Borges and I is classified as a memoir or non-fiction. I thought it was a book of non-fiction, a memoir or travel diary of sorts. So throughout the book I felt puzzled by Borges as a character, by Jay Parini’s own depiction of himself but mostly how did so many of Borges’ stories were woven into the text. The way that the plot advanced, seemed too tidy to be true. The author explains in his foreword, this is a work of auto-fiction. Now it all adds up. I must confess, had I known I would have never picked it up. What troubles we about this über-white depiction of a trip with Borges through the Scottish Highlands is:

(1) Borges feels very much like a character, and one drawn upon stereotypes of artistic geniuses.
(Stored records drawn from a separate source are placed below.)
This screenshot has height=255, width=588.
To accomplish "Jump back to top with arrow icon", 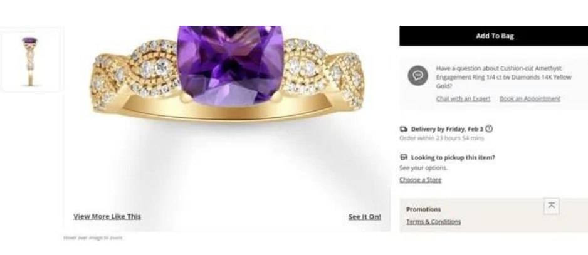I will 551,206.
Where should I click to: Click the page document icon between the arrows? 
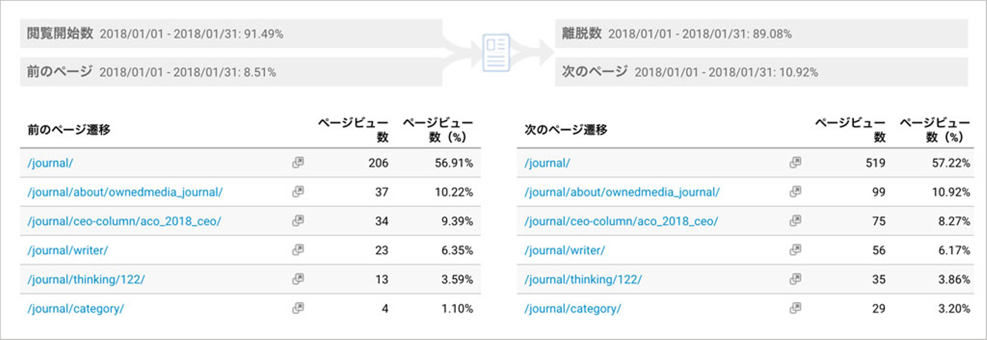pos(497,53)
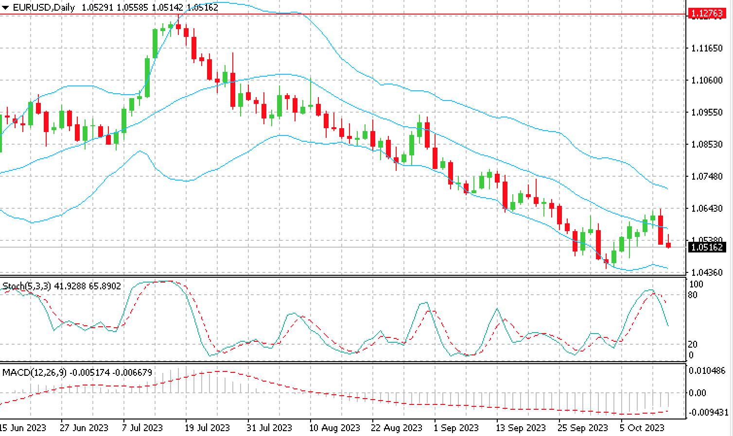
Task: Click the 1.11650 price axis label
Action: pyautogui.click(x=707, y=48)
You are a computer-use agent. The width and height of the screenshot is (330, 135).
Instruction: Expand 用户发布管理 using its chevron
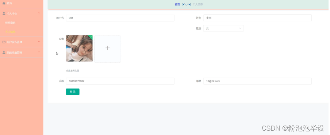click(39, 42)
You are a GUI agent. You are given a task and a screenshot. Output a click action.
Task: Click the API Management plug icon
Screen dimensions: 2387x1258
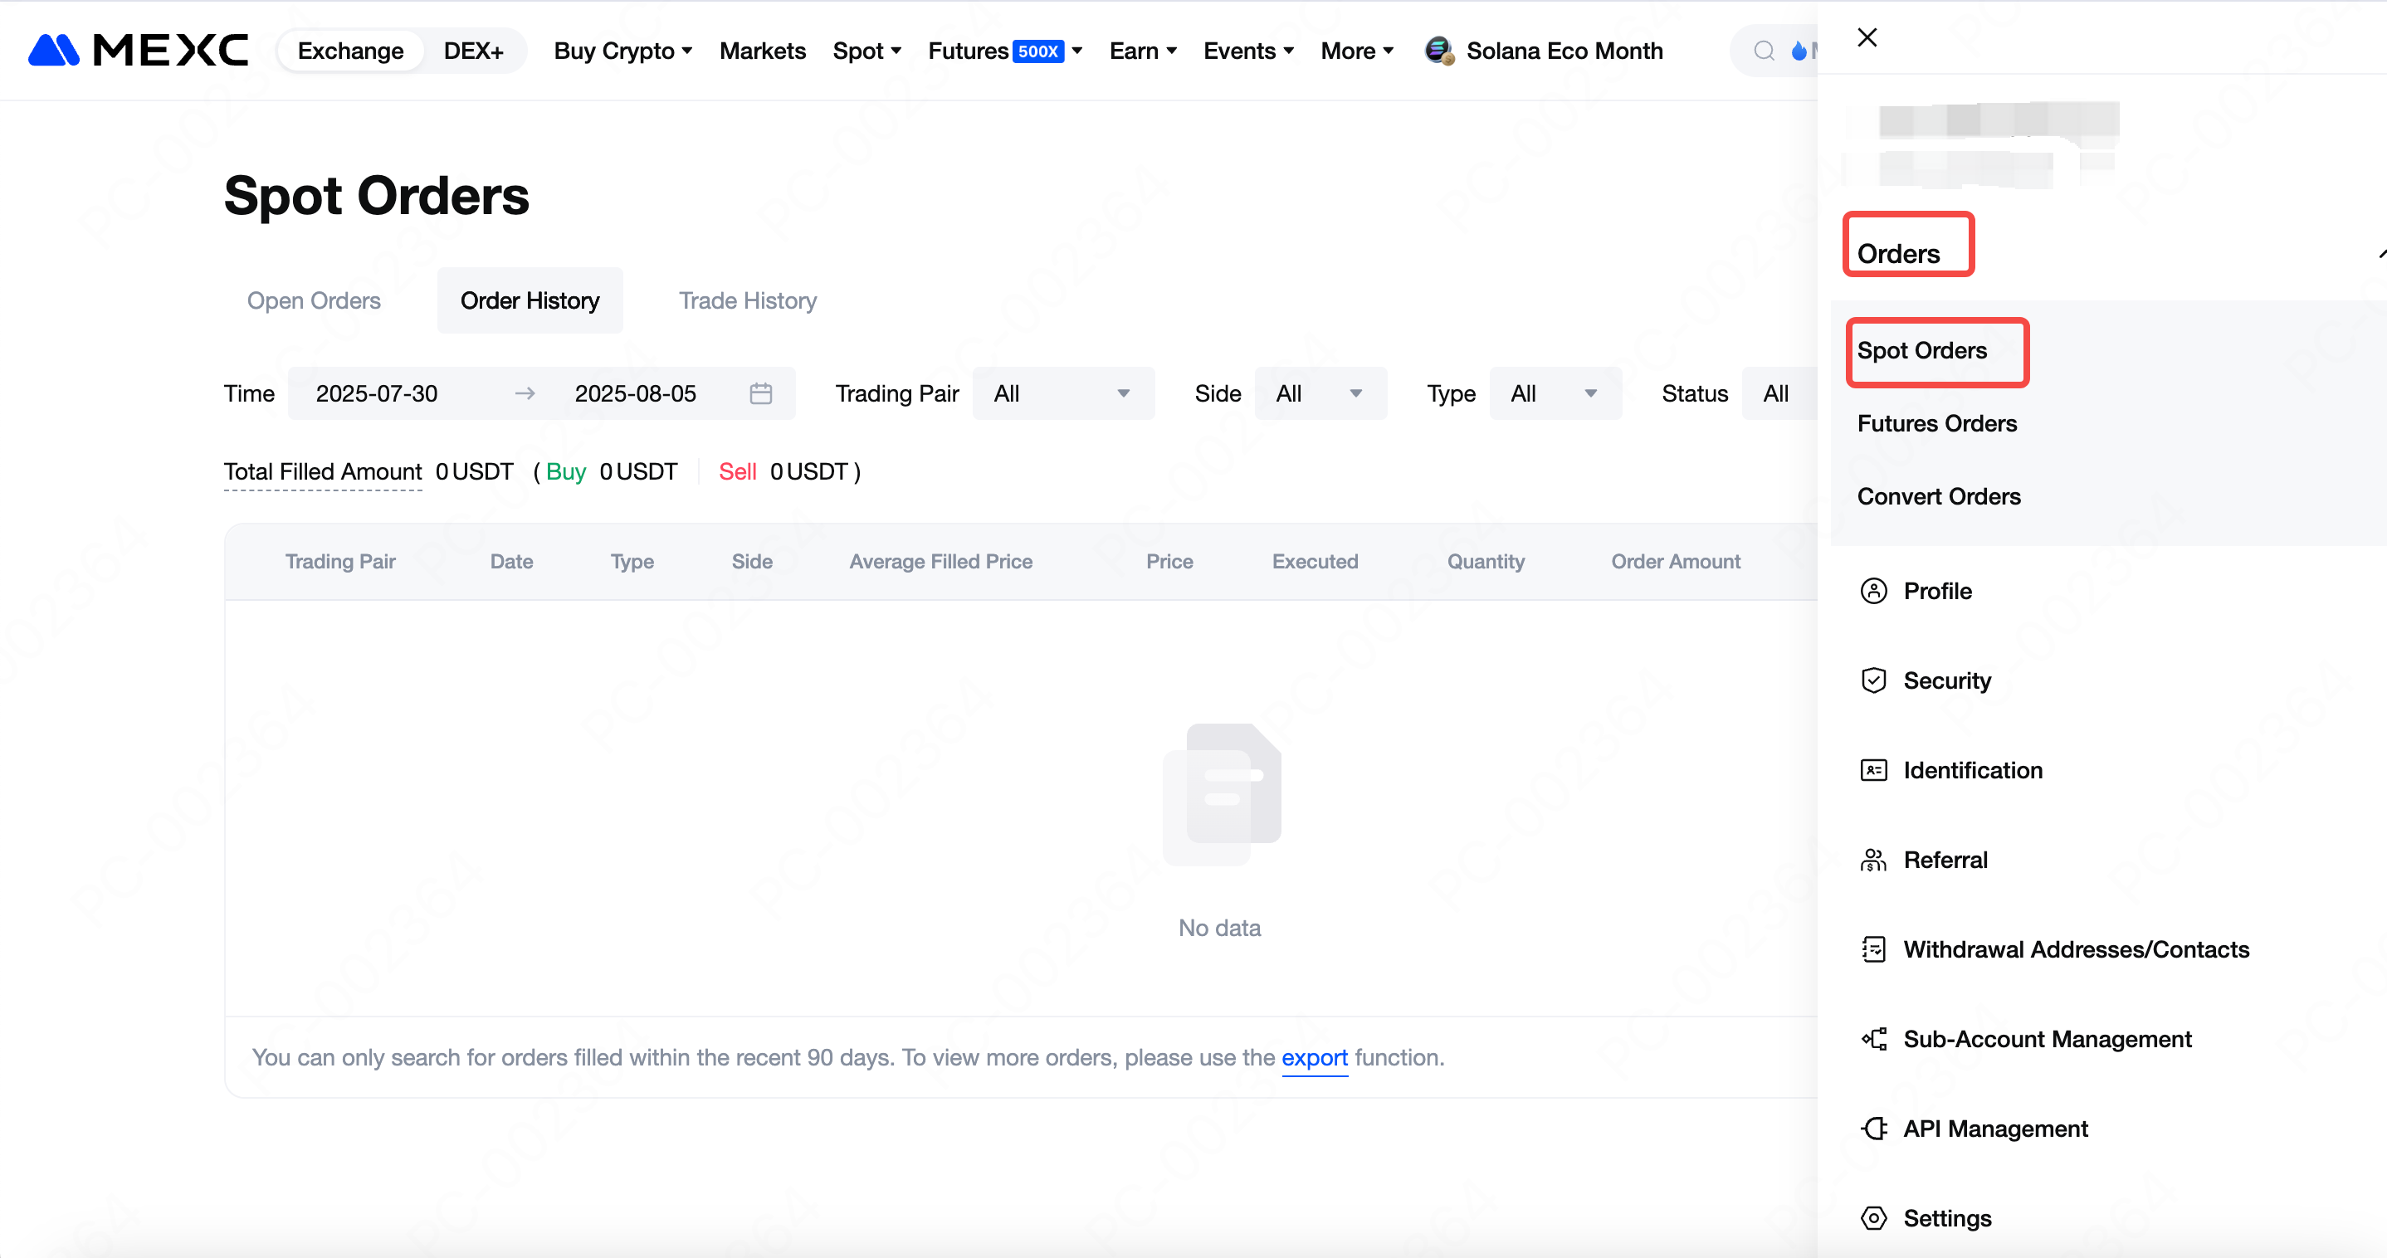(1874, 1128)
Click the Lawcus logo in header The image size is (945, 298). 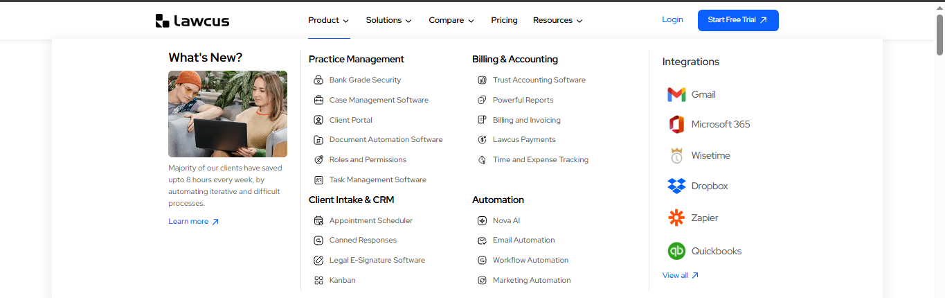point(192,21)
He is quirky, extravagant and self-centered. Childlike but wise in a way that only artists are meant to be.

(2) Borges is exoticized in a typical way that Latinxs tend to be portrayed, but made “acceptable” by being racially white, of Nordic or European origins. As a Latinx, this felt familiar and very troublesome.

(3) The author proudly shrouds himself with white privilege. He has never read Borges, all authors mentioned are white, the ideal feminine beauty is very Nordic, and he goes on to say that slavery would have disappeared by itself even if the Civil War had never happened. Worse, that the reconstruction was even worse than slavery. Poison usually uttered by white people who had no idea what slavery really is or means. It made me cringe, to be honest.

(4) Though he tries to give its women characters a feminist, independent twists, they are still only sexual-props and his attitude towards them is terribly condescending. He marvels that they know history, read poems or have heard about Borges. Terrible and uncomfortable.

But don’t let me disuade you. It’s not all bad. It is a very entertaining book, though pedantic as Jay Parini is himself as a character. Borges is a very fun character. Borges’ genius and influence does shine through the book and it does serve as a good introduction to Borges’ Ficciones. Finally, the idea of the book is a creative rework of Borges’ short story “Borges and I”, published in his collection “The Maker” (“El Hacedor”). The title, The Maker derives from the Scots word “makar”, which I think it’s pretty clever given that Borges is a character and Scotland is the background. I would recommend it if you plan on reading Borges and would like a little background on his stories. But never loose sight of the truth: this is not Borges but a character by a white author, with all that cultural baggage that it brings.